PIG Meeting: 25th February 2021
34yo patient for elective CS, complex chronic and acute health problems.
- Ehlers Danlos Syndrome
- Hypermobility type
- ‘Marfans features’ (but not Marfans) with lens dislocation, high arched palate, spontaneous L PTx and known small bullae on R.
- Bowel and gastric stasis requiring caecostomy.
- Central and obstructive OSA – adherent to CPAP
- BMI 38
- Uveitis HLAB27 +
- Raynaud’s phenomenon
- Pregnancy – G1P0, nil foetal complications.
- PE – clinical symptoms + V/Q mismatch. On therapeutic clexane since ~10/7
- ? Risk of aortic root aneurysm
- Somewhat unusual picture. Risk difficult to quantify
- Minimal harm from TTE (n.b. normal aortic root on subsequent TTE).
- Risk of local anaesthetic failure
- Patient has previously had some failed peripheral nerve blocks but successful rescue blocks
- What is Ehlers Danlos Syndrome?
- The most common group of disorders in the family of genetically determined heritable connective tissue disorders.
- Ligament laxity, joint hypermobility, fragility of connective tissues, poor wound healing.

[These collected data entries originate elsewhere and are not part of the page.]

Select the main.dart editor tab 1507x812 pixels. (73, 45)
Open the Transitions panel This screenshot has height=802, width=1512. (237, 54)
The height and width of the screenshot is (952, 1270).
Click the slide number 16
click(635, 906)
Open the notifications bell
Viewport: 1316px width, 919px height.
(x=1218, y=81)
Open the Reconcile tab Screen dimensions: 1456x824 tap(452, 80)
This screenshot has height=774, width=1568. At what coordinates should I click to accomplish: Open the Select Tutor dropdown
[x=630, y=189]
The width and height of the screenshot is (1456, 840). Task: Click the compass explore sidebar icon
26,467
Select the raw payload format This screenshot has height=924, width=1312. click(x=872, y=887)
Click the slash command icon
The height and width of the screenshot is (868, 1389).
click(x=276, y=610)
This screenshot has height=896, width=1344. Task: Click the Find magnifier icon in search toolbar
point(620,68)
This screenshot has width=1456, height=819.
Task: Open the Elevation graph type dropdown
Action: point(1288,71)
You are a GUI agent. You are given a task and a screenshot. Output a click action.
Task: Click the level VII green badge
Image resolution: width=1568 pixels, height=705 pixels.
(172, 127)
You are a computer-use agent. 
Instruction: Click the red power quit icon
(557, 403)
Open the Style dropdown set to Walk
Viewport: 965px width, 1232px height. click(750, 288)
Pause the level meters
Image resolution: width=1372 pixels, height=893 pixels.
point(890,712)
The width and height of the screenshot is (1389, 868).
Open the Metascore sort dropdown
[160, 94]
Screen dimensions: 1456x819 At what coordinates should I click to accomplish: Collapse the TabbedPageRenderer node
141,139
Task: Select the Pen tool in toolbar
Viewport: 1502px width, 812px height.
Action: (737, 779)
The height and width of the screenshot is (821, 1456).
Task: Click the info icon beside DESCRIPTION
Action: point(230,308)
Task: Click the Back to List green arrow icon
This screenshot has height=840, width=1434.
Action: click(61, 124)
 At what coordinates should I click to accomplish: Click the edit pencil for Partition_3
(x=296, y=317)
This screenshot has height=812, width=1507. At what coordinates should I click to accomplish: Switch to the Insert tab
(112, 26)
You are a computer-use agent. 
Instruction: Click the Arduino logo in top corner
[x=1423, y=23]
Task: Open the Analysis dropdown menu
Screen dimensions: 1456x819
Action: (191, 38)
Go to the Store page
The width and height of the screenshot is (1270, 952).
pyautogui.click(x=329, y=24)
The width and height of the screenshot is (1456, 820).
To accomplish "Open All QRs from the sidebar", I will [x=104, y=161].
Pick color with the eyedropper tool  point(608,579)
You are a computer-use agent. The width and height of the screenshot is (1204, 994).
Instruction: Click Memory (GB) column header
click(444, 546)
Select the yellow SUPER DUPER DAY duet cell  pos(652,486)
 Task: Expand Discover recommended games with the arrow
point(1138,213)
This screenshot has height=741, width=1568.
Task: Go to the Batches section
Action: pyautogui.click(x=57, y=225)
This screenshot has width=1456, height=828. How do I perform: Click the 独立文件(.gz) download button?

- Multiple subtypes with cardiac, GIT, autonomic and chronic pain issues.
- Anaesthetic technique
- Morphine adverse drug reaction (rash).
- Neuraxial ideal. Consider CSE as colorectal team on standby given previous bowel surgery.
- TAP catheters useful to avoid opioid exacerbation of gut stasis postop + risks of resp depression with opioids. Some reports of ineffective or partially effective LAs however not contraindicated and may provide substantial benefit.
- If GA required, lung protective ventilation to minimise risk of bullae rupture.
- Note that Ehlers Danlos patients also have increased risk of bleeding post-operatively
- Postoperative location (? Delivery suite, ? K2)
- High VTE risk postop however this risk continues for weeks so no specific observation needed.
- OSA well optimised
- Normal care on K2 reasonable
- Anticoagulation management
- Discussed ? Need for conversion to heparin given known PE, to minimise time off anticoagulation
- Overall thought that 24h off clexane reasonable and the logistics in starting/stopping heparin make it of limited value for this short period of time.